> **Document excerpt**:

..............................

Teaching a Computer Ancient Greek

Linguistics , Python , Ruby / July 08, 2014 / 2 Comments

TL;DR - It’s really hard to teach a computer Ancient Greek.

With the World Cup in full swing, I realize that’s where most people’s flag waving, nationalistic pride is focused. But there’s a different kind of nation vs nation drama about to unfold in Beijing, China. It’s the International Linguistics Olympiad of course!

YouTube Video

The International Linguistics Olympiad pits teams from around the world against each other to solve problems like the following:

This is One of the Easy Problems! title:Ancient Greek to English IOL Problem

With an entire holiday weekend stretching out before us, my husband and I decided to see if we could write a program that could solve problems like the one above.

My initial plan was to use brute force to break the phrases into progressively smaller chunks and use a nested hash to keep track of how frequently those chunks appear in each language (the assumption being if they appear roughly the same number of times, they must map to each other).

Having a degree in Linguistics (and perhaps a greater desire to not spend the entire weekend coding) my husband suggested we focus on sanitizing the data a bit (e.g. removing endings to find overlap in root words) and look for matching n-grams. Frankly, an n-gram sounds like a fancy way of saying ‘break the phrase into progressively smaller chunks and compare them’ but it’s a $10 word, so I’m going with it.

Our first step was to write some helper methods to take input sentences and turn them into nested lists of sentences broken into words broken into ngrams.

Example: ( (‘I am happy.’ , ‘You are happy!’) ) => ( ((‘kno’, ‘now’, ‘know’)) , ((‘you’) , (‘kno’, ‘now’, ‘know’)) )

def parse_words (sentence_list):
    # create a new list to store lists of sentences, broken into words
    word_list = []

    # chop up each sentence into a list of words using regex
    for s in sentence_list:
        # create a temporary tuple of words and a permanent list where filtered words will be stored
        temp_words = re.split ('\W+', s)
        words_in_s = []
        # take the temporary list of words and add each, uncapsed, to the permanent list
        for w in temp_words:
            # only add the word to the new permanent list if it's not empty ''
            if w != '':
                words_in_s.append(w.lower())
        # add the permanent list to the total word_list (the list of all sentences, broken into words)
        word_list.append(words_in_s)

..............................

> **Data block**:

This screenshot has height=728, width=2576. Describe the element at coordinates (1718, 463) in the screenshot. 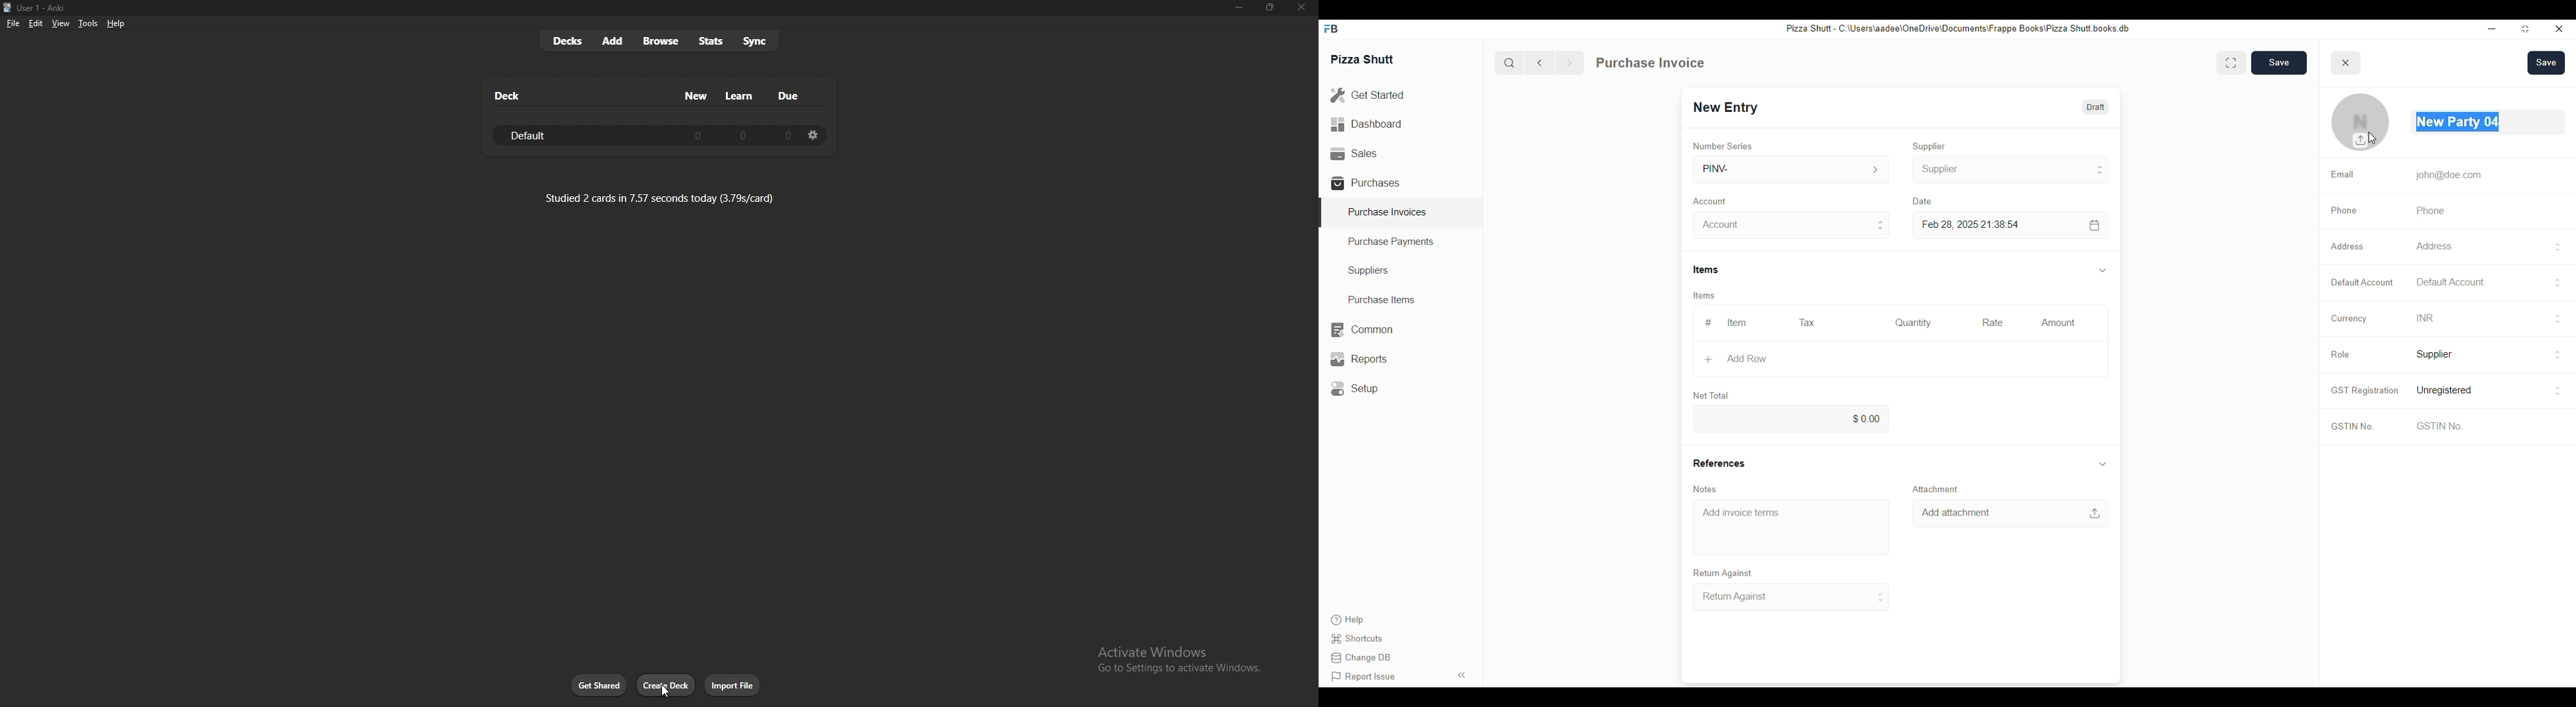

..............................

> **What this task involves**:
Continue the blog post about teaching a computer Ancient Greek, starting right after its last line. The material comes from a separate source and has no connection to the text.

> **Expected answer**:
    return word_list

def parse_ngrams (word_list, gram_length=3):
    
    # create a new list to store lists of sentences, broken into ngrams
    ngram_list = []

    # chop up each sentence into a list of ngrams of all reasonable lengths using NLTK.util ngrams (imported at top of this py)
    for s in word_list:
    # drill down into the sentences
        this_sentence = []
        for w in s:
        # drill down to the words in the sentence
            this_word = []
            for i in range (gram_length, len(w)):
            # break the word down into all ngrams between user's gram_length and the word's length                
                for j in ngrams(w,i):
                    # ngrams returns a tuple; make entries into strings
                    this_gram = ''
                    for char in j:
                        this_gram += char
                    # add each string into a list for each word
                    this_word.append(this_gram)
            # if the word's not empty, add this word into a list for each sentence
            if this_word != []:
                this_sentence.append(this_word)
        # add each sentence back into the total list
        ngram_list.append(this_sentence)

    return ngram_list

Next we wrote a function to deal with sanitizing and counting words in the English sentences. It would take a list of English sentences broken into words, then determine the frequency count and location of each word within the list. For anyone that cares, we’re using a fuzzy definition of word closer to “lexical item”.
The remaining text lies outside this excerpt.